WHAT IS REQUIRED ->
For the entries below, the result should be an exact transcription of the lines from the one with "Where should I click to: Click the Widget" up to and including the one with "Viewport: 2408px width, 1518px height.", and only those.

[Dataset entries]
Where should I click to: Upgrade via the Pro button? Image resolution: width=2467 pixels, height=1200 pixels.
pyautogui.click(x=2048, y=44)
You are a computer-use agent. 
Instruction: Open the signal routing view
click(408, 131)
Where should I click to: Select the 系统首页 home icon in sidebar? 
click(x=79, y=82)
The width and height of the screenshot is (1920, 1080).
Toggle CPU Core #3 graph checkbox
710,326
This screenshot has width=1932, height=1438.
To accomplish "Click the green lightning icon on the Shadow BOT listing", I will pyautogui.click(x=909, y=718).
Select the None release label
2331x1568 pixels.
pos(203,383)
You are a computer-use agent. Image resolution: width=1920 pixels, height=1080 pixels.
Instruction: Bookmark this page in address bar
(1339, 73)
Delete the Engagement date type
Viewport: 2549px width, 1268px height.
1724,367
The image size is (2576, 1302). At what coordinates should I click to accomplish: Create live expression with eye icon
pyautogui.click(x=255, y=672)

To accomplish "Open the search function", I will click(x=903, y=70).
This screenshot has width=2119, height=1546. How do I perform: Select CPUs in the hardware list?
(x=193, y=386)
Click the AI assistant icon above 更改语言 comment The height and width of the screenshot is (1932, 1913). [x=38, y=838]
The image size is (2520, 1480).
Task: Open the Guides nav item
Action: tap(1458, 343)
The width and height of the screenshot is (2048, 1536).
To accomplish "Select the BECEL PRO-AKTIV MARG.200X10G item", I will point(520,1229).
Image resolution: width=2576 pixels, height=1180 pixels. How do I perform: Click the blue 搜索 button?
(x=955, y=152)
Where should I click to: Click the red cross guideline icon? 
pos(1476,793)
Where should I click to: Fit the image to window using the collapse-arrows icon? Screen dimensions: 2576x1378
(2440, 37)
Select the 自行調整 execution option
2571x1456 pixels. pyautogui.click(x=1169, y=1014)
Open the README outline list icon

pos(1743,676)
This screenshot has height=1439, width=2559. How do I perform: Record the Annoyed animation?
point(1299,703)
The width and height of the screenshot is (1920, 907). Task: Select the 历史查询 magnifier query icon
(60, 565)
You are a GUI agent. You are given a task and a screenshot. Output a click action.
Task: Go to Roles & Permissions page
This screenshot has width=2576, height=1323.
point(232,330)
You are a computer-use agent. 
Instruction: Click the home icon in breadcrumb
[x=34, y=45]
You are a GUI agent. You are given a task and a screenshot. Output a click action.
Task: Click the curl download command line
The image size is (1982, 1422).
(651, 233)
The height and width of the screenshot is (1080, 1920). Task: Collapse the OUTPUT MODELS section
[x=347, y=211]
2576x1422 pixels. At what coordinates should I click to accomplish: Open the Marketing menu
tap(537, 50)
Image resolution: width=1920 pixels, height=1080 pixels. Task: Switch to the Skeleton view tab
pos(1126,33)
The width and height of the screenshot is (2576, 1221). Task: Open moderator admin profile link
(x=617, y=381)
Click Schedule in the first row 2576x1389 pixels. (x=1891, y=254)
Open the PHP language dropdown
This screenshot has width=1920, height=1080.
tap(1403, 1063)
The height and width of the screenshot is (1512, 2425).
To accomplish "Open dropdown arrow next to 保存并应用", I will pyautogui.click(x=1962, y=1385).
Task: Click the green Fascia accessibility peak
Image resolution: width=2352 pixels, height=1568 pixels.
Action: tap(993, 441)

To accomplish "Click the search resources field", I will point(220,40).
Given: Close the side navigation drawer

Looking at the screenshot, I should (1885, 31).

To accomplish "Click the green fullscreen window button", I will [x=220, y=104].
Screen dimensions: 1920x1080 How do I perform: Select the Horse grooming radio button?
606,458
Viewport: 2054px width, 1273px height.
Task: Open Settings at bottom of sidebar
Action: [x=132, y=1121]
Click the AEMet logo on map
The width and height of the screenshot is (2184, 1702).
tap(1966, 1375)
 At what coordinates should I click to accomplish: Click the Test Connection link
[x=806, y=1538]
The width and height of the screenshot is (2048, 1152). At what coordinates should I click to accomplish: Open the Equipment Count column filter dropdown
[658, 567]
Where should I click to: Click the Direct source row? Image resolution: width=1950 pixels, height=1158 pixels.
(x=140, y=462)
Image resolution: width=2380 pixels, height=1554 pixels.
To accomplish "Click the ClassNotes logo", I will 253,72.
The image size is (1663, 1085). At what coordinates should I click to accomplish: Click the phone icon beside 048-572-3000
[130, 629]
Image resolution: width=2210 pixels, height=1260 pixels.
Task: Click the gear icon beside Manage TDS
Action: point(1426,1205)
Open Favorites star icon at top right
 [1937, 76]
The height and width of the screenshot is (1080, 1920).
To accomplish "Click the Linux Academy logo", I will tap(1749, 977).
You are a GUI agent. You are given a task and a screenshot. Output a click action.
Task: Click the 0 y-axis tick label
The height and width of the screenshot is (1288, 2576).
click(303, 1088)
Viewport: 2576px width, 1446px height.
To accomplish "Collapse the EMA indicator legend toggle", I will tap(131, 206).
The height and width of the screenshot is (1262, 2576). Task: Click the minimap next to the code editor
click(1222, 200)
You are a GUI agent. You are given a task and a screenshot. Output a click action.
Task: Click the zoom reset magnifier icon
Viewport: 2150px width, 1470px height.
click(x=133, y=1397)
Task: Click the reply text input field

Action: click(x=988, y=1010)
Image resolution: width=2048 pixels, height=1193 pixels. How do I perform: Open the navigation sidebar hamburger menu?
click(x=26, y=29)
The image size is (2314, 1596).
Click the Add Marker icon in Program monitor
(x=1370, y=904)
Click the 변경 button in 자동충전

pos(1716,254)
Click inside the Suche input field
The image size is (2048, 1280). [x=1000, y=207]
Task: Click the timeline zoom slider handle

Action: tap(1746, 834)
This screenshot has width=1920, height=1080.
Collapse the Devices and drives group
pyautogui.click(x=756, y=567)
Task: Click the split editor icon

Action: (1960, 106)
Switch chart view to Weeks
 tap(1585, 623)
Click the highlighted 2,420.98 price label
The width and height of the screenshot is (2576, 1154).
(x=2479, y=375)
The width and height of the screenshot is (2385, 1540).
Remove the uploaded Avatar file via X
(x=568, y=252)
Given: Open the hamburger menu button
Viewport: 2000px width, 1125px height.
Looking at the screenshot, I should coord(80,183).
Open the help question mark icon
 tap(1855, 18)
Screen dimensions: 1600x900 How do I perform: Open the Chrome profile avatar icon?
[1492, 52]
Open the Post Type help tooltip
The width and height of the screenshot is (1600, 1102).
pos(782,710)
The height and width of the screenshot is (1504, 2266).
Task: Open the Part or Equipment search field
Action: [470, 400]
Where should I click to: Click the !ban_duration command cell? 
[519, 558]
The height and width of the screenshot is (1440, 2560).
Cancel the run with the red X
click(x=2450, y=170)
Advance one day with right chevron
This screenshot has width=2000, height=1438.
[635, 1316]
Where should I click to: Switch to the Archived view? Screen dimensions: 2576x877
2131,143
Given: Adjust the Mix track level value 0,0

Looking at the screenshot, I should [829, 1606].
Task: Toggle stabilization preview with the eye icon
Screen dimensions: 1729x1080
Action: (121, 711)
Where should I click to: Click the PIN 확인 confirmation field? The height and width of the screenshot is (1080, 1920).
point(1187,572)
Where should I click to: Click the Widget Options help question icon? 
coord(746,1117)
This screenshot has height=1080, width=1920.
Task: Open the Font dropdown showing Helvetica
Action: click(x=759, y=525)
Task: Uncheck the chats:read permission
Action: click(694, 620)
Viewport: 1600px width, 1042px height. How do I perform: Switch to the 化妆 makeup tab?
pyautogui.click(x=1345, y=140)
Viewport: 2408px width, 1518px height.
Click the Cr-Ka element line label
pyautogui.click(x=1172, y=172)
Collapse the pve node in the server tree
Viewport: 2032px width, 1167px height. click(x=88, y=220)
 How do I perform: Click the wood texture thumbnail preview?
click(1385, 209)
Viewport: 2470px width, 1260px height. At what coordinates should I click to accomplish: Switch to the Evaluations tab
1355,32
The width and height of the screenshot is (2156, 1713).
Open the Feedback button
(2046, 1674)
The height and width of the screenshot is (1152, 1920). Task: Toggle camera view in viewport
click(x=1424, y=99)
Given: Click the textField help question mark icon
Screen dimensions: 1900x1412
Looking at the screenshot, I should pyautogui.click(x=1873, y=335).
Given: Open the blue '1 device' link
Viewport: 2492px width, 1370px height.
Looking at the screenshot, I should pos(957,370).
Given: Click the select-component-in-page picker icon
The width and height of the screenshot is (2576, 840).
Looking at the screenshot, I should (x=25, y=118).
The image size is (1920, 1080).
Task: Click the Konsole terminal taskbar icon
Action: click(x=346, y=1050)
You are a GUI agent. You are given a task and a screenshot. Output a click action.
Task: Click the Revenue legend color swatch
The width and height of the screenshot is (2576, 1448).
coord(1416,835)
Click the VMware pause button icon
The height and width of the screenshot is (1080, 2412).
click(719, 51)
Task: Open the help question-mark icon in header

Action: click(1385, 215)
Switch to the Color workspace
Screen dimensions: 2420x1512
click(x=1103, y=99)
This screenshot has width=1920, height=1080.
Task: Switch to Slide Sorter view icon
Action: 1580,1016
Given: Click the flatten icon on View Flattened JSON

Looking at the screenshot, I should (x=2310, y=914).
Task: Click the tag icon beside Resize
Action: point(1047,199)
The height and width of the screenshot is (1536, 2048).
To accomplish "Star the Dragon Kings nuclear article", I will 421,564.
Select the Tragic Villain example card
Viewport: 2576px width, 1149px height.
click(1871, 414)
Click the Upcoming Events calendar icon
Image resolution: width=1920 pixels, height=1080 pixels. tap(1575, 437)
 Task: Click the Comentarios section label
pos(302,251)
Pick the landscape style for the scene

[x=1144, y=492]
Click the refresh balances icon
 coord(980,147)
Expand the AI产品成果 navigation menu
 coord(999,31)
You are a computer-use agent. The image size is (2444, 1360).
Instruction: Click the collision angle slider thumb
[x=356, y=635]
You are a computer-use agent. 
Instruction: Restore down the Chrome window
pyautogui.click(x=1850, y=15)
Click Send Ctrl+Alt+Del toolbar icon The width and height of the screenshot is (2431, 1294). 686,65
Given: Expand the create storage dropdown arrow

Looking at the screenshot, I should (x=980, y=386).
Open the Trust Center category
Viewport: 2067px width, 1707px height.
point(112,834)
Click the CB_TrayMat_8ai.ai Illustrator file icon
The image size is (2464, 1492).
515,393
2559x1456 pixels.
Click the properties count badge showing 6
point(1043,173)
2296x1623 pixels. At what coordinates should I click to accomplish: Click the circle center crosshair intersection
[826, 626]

THE ANSWER ->
Where should I click to: Click the Widget Options help question icon? 
coord(746,1117)
This screenshot has height=1080, width=1920.
Task: Open the Font dropdown showing Helvetica
Action: click(x=759, y=525)
Task: Uncheck the chats:read permission
Action: click(694, 620)
Viewport: 1600px width, 1042px height. How do I perform: Switch to the 化妆 makeup tab?
pyautogui.click(x=1345, y=140)
Viewport: 2408px width, 1518px height.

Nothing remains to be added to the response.